Stored records:
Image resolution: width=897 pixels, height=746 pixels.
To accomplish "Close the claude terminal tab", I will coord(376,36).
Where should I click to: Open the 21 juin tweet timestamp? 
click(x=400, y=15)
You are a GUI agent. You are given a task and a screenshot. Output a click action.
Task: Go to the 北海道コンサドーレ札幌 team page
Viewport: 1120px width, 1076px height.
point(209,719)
==
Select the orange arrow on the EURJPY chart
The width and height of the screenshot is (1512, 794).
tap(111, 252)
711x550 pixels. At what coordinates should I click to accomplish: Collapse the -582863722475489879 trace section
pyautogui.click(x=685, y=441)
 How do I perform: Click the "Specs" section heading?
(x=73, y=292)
* * *
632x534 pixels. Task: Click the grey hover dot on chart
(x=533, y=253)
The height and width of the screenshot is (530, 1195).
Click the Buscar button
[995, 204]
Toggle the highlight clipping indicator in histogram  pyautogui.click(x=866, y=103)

## Problem to work on
From the entries above, restate word for word the lines from the line containing "Click the Buscar button" to the line containing "Toggle the highlight", both ends included, and nothing more.

## Task result
Click the Buscar button
[995, 204]
Toggle the highlight clipping indicator in histogram  pyautogui.click(x=866, y=103)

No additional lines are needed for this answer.